The Company’s major wholly-owned subsidiaries are: (i) Organigram Inc., a licensed producer (“LP” or “Licensed Producer”) of cannabis and cannabis-derived products in Canada regulated by Health Canada under the Cannabis Act and the Cannabis Regulations (Canada); (ii) 10870277 Canada Inc., a special purpose holding company for the Company; (iii) The Edibles and Infusions Corporation (“EIC”), a cannabis processor of confectionary goods; and (iv) Laurentian Organic Inc. ("Laurentian"), an LP specializing in high-quality artisanal craft cannabis and premium hash products. Organigram Inc. was incorporated under the Business Corporations Act (New Brunswick) on March 1, 2013. The Company was incorporated under the Business Corporations Act (British Columbia) on July 5, 2010, and continued under the Canada Business Corporations Act (“CBCA”) on April 6, 2016. 10870277 Canada Inc. was incorporated under the CBCA on July 4, 2018. EIC was incorporated under the Business Corporations Act (Ontario) on September 20, 2018. Laurentian was incorporated under the CBCA on March 18, 2019.

In May 2023, to better align the Company's financial statement reporting requirements with other public companies and calendar quarters, the Company's Board of Directors approved a change in the Company's fiscal year end from August 31 to September 30. The Company's next fiscal year will commence from October 1, 2023 through September 30, 2024 (fiscal 2024).
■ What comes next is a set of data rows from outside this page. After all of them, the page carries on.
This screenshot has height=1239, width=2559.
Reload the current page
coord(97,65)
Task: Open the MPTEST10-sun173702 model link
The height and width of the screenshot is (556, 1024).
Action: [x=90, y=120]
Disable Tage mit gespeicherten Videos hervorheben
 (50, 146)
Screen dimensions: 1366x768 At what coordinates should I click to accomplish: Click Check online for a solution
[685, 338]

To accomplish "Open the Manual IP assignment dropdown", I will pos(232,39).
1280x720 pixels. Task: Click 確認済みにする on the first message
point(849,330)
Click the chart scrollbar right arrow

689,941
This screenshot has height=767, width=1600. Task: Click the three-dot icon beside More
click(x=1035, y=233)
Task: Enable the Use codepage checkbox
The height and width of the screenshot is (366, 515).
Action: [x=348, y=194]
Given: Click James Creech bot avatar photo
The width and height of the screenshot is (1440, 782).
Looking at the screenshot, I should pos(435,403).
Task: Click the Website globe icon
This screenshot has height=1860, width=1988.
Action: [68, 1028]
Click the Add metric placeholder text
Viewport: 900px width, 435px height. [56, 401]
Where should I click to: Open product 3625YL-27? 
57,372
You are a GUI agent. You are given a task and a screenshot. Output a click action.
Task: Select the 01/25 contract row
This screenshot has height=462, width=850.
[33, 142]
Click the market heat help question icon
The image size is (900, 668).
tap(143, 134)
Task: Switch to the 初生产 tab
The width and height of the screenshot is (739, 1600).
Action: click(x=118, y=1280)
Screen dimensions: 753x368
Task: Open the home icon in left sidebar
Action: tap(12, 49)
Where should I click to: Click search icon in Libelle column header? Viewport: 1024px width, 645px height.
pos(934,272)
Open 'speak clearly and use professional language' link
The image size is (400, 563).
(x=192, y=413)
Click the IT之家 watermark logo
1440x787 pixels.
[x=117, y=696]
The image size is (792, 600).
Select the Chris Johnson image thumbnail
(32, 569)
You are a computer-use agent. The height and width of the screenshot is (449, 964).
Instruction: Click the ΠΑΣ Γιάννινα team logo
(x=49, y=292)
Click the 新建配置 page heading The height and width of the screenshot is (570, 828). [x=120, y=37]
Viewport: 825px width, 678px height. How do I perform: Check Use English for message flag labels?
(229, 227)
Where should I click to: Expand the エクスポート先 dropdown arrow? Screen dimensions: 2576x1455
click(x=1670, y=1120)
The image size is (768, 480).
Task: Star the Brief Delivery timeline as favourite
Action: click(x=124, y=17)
As a result of the change in year end, the current period in these consolidated financial statements is for the thirteen months from September 1, 2022 through September 30, 2023, whereas the comparative period is for the twelve months from September 1, 2021 through August 31, 2022.

On June 19, 2023, the Company's Board of Directors approved the consolidation of the Company’s issued and outstanding Common Shares at a consolidation ratio of four (4) pre-consolidation Common Shares for every post-consolidation common share (the “Share Consolidation”). The Share Consolidation was implemented with effect from July 5, 2023 to facilitate compliance with NASDAQ's listing requirements with respect to the minimum bid price for listed securities, reduce volatility, and to enhance the marketability of the Common Shares to institutional investors. In accordance with the International Financial Reporting Standards ("IFRS"), the change has been applied retrospectively and as a result, all disclosures of Common Shares, per Common Share data and data related to stock options, restricted share units ("RSU"), performance share units ("PSU"), warrants and top-up-rights in the accompanying consolidated financial statements and related notes reflect this Share Consolidation for all years presented.